Home | About | Sematext search-lucene.com search-hadoop.com
 Search Hadoop and all its subprojects:

Switch to Threaded View
Hadoop, mail # user - how is userlogs supposed to be cleaned up?


Copy link to this message
-
Re: how is userlogs supposed to be cleaned up?
Joep Rottinghuis 2012-03-07, 07:12
Aside from cleanup, it seems like you are running into max number of subdirectories per directory on ext3.

Joep

Sent from my iPhone

On Mar 6, 2012, at 10:22 AM, Chris Curtin <[EMAIL PROTECTED]> wrote:

> Hi,
>
> We had a fun morning trying to figure out why our cluster was failing jobs,
> removing nodes from the cluster etc.
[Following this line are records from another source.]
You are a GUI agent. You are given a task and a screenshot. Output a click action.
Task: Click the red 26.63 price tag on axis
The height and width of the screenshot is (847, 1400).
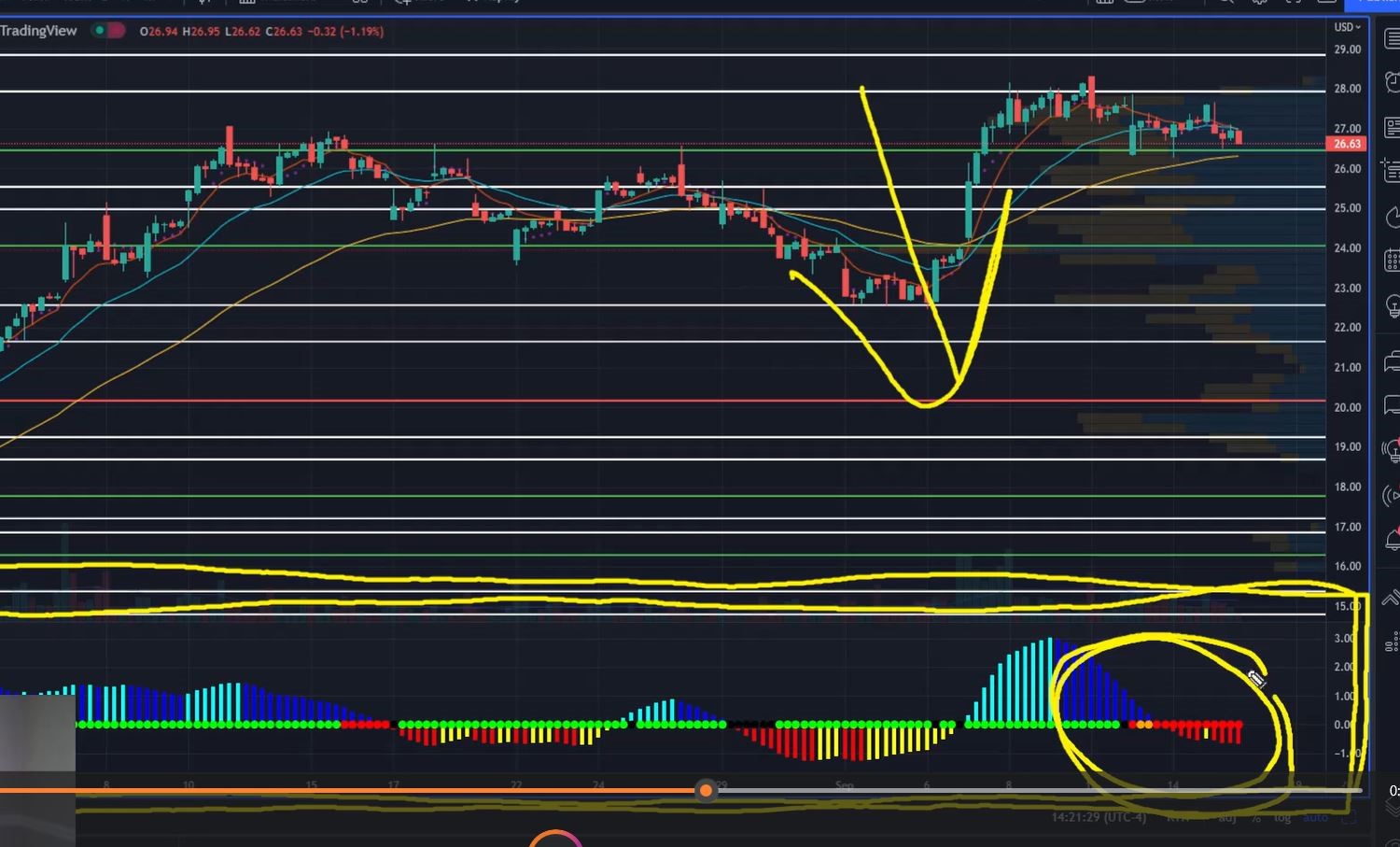coord(1346,144)
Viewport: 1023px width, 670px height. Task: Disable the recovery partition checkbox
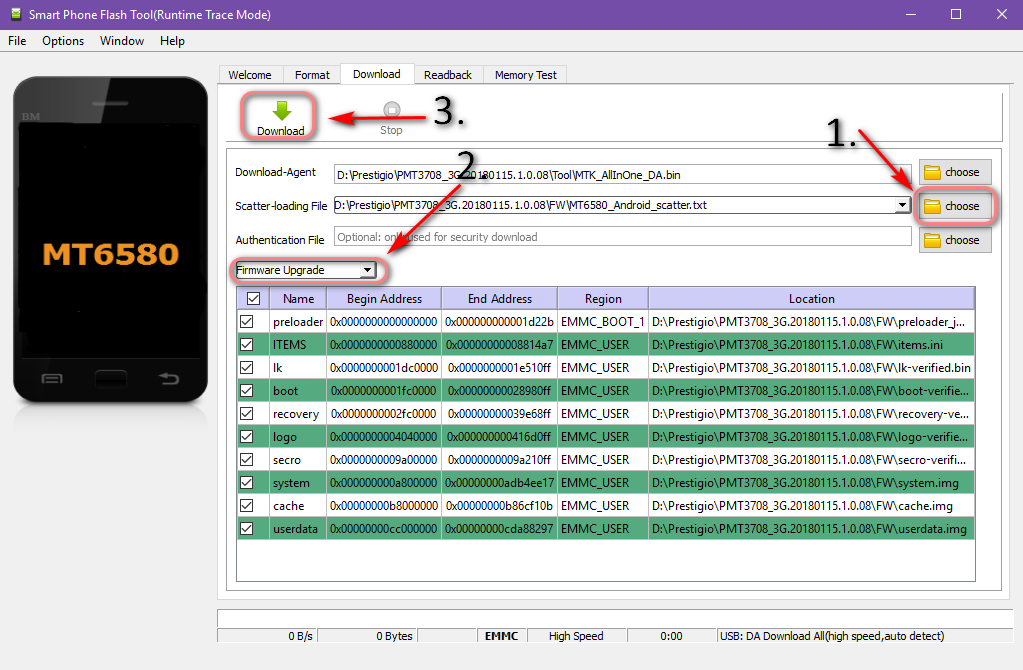(x=247, y=414)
The majority of the errors were
> something like:
>
>
> Error initializing attempt_201203061035_0047_m_000002_0:
>
> org.apache.hadoop.util.Shell$ExitCodeException: chmod: cannot access
> `/disk1/userlogs/job_201203061035_0047': No such file or directory
>
>
>
>                at org.apache.hadoop.util.Shell.runCommand(Shell.java:255)
>
>                at org.apache.hadoop.util.Shell.run(Shell.java:182)
>
>                at
> org.apache.hadoop.util.Shell$ShellCommandExecutor.execute(Shell.java:375)
>
>                at org.apache.hadoop.util.Shell.execCommand(Shell.java:461)
>
>                at org.apache.hadoop.util.Shell.execCommand(Shell.java:444)
>
>                at
> org.apache.hadoop.fs.RawLocalFileSystem.execCommand(RawLocalFileSystem.java:533)
>
>                at
> org.apache.hadoop.fs.RawLocalFileSystem.setPermission(RawLocalFileSystem.java:524)
>
>                at
> org.apache.hadoop.fs.RawLocalFileSystem.mkdirs(RawLocalFileSystem.java:344)
>
>                at
> org.apache.hadoop.mapred.JobLocalizer.initializeJobLogDir(JobLocalizer.java:240)
>
>                at
> org.apache.hadoop.mapred.DefaultTaskController.initializeJob(DefaultTaskController.java:216)
>
>                at
> org.apache.hadoop.mapred.TaskTracker$4.run(TaskTracker.java:1352)
>
>
>
> Finally we shutdown the entire cluster and found that the 'userlogs'
> directory on the failed nodes had 30,000+ directories and the 'live' nodes
> 25,000+. Looking at creation timestamps it looks like around adding
> 30,000th directory the node falls over.
>
>
>
> Many of the directorys are weeks old and a few were months old.
>
>
>
> Deleting ALL the directories on all the nodes allowed us to bring the
> cluster up and things to run again. (Some users are claiming it is running
> faster now?)
>
>
>
> Our question: what is supposed to be cleaning up these directories? How
> often is that process or step taken?
>
>
>
> We are running CDH3u3.
>
>
>
> Thanks,
>
>
>
> Chris